Israel claims that international monitors can do little to curb violence in the absence of a true peace agreement, and will focus on Israeli retaliations because they are more easily monitored than the terror attacks that precipitate them.

“The rationale is that terror organizations are mainly invisible to this kind of observers,” an official with the Israel Defense Force said. “They might see their outcomes, such as suicide bombings, but they will not see the activities on the ground. In contrast, Israeli activities are very visible for such monitors.”

U.S. Secretary of State Colin Powell broached the idea of unarmed monitors on a visit to the region almost a year ago, saying a small group of enforcers from the United States and perhaps other countries could assess any implementation of a cease-fire. That would conform with the work plan written by CIA Director George Tenet and the “confidence-building” phase of the peace plan drafted by former Sen. George Mitchell.

Observers would be needed “to see what’s happening on the ground, to serve as interlocutors, to go to points of friction and make an independent observation of what has happened,” Powell said at the time. He stressed that the makeup of such an unarmed monitoring force still was undetermined, but later said any force would need the approval of both sides.

The Bush administration has never advocated sending an armed force to the region. Such a suggestion would be controversial, considering that Pentagon officials are attempting to minimize U.S. participation in other peacekeeping missions, including the Multinational Force and Observers in the Sinai.

“At this point, I will say I have been given nothing that leads me to believe that any commitment of American troops to that crisis area has been made,” Gen. Tommy Franks, the commander of U.S. Central Command, said earlier this month. “I simply don’t think any decision has been made.”

“Our interests are so major there to stop this idea of suicide bombing from becoming a common practice which could threaten us, so that if it comes to having a U.S. involvement, I think they ought to be armed and I think they ought to be military, whether you call them monitors or peacekeepers,” Specter said April 3 on CBS’ “Early Show.”

Analysts say the conditions for a monitoring or peacekeeping force for the Israeli-Palestinian conflict would differ significantly from the most successful mission in the Middle East to date, the multinational force along the Israeli-Egyptian border.

“Third-party troops in any situation are most useful when they are looked on as friends of both sides or neutral to both sides,” said Shoshana Bryen, director of special projects for the Jewish Institute for National Security Affairs.

Bryen wondered whether a U.S. peacekeeping force would require the U.S. to share Israeli security data with the Palestinians or keep Palestinian information secret from Israel, in the name of serving as an honest mediator.

“Neutrality is not what we want from the United States,” she said.

Bryen also said maintaining a peacekeeping force for the Israeli-Palestinian conflict would be difficult because there is no peace agreement to enforce and no defined line separating the two nations.

Others point to the Temporary International Presence in Hebron, which was implemented in 1996 as part of the Oslo peace process and generally is considered unsuccessful because it has failed to prevent violence in Hebron.

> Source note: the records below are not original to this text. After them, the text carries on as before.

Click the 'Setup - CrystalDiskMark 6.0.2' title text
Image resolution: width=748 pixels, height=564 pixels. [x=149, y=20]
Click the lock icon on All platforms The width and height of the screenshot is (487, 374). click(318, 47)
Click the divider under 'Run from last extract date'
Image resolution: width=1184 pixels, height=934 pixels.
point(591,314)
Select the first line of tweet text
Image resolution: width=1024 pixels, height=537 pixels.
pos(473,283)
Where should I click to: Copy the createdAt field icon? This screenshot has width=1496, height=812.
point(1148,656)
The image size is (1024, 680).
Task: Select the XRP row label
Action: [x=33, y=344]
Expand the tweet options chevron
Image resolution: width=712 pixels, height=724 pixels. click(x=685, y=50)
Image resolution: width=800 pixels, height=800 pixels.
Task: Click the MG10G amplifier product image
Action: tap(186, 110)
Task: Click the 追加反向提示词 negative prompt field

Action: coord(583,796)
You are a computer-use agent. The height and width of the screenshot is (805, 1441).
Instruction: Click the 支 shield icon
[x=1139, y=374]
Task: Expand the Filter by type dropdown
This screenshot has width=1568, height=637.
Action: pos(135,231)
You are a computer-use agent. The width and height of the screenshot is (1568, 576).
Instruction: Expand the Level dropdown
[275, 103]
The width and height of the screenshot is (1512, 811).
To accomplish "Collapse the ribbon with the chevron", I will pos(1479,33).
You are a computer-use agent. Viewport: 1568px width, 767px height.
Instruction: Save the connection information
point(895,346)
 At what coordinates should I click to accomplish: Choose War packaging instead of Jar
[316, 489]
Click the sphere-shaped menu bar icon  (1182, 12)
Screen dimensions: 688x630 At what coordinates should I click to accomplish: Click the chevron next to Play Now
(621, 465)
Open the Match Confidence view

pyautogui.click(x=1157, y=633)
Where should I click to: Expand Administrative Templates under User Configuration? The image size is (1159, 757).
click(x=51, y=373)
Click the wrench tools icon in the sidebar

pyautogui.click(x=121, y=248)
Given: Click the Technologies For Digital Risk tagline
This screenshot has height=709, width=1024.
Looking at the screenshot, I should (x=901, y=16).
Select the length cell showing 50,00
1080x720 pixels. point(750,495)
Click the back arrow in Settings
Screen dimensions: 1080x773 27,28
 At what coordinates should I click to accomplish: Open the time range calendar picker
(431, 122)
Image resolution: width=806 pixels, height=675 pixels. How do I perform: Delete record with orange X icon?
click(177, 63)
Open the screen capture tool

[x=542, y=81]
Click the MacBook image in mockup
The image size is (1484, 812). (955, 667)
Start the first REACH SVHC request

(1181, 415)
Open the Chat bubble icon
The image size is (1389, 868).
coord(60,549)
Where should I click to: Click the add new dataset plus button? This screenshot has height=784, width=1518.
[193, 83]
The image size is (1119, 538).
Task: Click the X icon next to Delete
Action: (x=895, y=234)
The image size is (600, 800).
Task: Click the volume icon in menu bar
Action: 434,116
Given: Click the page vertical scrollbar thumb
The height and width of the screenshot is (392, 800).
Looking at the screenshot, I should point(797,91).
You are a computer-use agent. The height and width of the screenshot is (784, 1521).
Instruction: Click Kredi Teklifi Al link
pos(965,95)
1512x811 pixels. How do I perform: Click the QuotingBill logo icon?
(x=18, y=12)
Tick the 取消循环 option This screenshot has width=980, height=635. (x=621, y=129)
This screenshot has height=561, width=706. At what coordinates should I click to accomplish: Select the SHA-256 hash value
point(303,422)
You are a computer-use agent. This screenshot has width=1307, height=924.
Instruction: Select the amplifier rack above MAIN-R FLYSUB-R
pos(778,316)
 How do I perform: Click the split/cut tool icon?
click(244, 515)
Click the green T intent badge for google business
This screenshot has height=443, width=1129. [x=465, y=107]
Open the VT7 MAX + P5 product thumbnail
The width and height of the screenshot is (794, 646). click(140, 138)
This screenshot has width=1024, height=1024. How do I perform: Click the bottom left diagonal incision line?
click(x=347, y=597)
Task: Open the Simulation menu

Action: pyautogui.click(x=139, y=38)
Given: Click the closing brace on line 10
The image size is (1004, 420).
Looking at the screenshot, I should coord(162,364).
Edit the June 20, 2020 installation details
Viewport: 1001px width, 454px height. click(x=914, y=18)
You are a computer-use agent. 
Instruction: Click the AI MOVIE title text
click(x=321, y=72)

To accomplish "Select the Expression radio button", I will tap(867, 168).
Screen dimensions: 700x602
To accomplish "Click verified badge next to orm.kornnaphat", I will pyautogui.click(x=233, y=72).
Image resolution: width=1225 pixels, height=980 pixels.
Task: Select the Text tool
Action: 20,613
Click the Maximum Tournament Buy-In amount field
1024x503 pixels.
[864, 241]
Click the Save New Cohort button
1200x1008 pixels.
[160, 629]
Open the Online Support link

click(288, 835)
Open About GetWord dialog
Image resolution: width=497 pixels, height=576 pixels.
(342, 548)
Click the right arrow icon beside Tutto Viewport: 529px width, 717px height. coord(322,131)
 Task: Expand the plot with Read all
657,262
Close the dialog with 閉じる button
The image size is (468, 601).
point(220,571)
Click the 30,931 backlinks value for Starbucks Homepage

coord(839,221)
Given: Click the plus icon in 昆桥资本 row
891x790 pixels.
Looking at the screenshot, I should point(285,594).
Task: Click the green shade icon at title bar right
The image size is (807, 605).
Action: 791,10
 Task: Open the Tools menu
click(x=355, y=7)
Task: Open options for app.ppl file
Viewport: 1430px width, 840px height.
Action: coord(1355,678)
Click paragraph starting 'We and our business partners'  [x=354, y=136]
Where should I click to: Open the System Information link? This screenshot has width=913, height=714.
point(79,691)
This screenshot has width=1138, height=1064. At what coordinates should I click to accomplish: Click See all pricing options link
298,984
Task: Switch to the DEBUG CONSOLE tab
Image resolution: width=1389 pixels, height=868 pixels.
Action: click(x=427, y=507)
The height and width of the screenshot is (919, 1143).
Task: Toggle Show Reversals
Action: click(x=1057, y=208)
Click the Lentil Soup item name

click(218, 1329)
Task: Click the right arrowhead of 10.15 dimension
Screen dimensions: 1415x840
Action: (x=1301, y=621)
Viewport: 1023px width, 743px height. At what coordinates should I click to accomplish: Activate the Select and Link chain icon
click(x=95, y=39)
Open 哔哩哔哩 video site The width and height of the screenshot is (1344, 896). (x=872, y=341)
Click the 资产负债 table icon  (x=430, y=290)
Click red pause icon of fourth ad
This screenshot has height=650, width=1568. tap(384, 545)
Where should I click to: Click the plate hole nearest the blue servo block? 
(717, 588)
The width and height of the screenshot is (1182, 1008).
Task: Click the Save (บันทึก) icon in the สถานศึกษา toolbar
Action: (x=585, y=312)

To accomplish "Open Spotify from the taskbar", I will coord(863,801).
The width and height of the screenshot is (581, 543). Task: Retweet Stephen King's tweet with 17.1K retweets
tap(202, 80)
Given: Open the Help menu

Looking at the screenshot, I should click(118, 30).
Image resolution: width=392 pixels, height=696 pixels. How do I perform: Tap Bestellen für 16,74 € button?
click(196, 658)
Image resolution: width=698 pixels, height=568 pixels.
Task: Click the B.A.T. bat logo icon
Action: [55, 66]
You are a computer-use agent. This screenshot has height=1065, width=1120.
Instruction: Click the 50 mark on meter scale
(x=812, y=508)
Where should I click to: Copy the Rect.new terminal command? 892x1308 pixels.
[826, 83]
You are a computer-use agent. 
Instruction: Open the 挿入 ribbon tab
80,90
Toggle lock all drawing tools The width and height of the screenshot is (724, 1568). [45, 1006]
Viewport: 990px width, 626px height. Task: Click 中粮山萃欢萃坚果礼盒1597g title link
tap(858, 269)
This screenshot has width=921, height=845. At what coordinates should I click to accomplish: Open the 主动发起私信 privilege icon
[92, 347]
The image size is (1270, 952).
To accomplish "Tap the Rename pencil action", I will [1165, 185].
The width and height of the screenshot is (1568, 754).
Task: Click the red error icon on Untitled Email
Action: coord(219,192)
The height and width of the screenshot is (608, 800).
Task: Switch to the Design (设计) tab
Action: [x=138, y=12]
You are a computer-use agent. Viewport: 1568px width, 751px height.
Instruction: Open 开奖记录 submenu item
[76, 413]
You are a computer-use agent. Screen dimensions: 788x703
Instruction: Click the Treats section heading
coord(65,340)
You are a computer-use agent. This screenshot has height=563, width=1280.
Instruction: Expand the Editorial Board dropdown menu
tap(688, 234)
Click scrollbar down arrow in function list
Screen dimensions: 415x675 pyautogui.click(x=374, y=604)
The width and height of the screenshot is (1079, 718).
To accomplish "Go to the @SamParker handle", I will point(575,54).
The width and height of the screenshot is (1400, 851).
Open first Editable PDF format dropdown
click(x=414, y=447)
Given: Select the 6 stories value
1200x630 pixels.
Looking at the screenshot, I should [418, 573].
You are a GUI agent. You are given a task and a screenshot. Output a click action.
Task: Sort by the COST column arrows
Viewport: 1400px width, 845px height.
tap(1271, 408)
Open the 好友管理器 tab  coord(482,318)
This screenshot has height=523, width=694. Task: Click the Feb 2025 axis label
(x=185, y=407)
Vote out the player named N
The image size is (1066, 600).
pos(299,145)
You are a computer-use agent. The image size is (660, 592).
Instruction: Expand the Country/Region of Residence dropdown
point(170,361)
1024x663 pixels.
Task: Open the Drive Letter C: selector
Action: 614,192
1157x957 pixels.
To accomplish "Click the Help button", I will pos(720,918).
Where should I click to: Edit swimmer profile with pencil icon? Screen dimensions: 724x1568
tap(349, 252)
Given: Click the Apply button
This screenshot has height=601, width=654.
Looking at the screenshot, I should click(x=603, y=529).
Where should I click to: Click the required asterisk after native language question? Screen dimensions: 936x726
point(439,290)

There also is the threat of U.S. casualties.

“Placing U.S. troops between Israelis and Palestinian terrorists raises the likelihood that American soldiers could become victims of terrorism. Unless both parties agree on the idea, it is really a non-starter,” said Rebecca Needler, a spokeswoman for the American Israel Public Affairs Committee.

The IDF official said Israel could change its mind if it feels a monitoring force, either armed or unarmed, could prevent suicide bombings.

“The main element Israelis need to accept such an idea is proof that these forces could eliminate terrorism in Israel,” he said.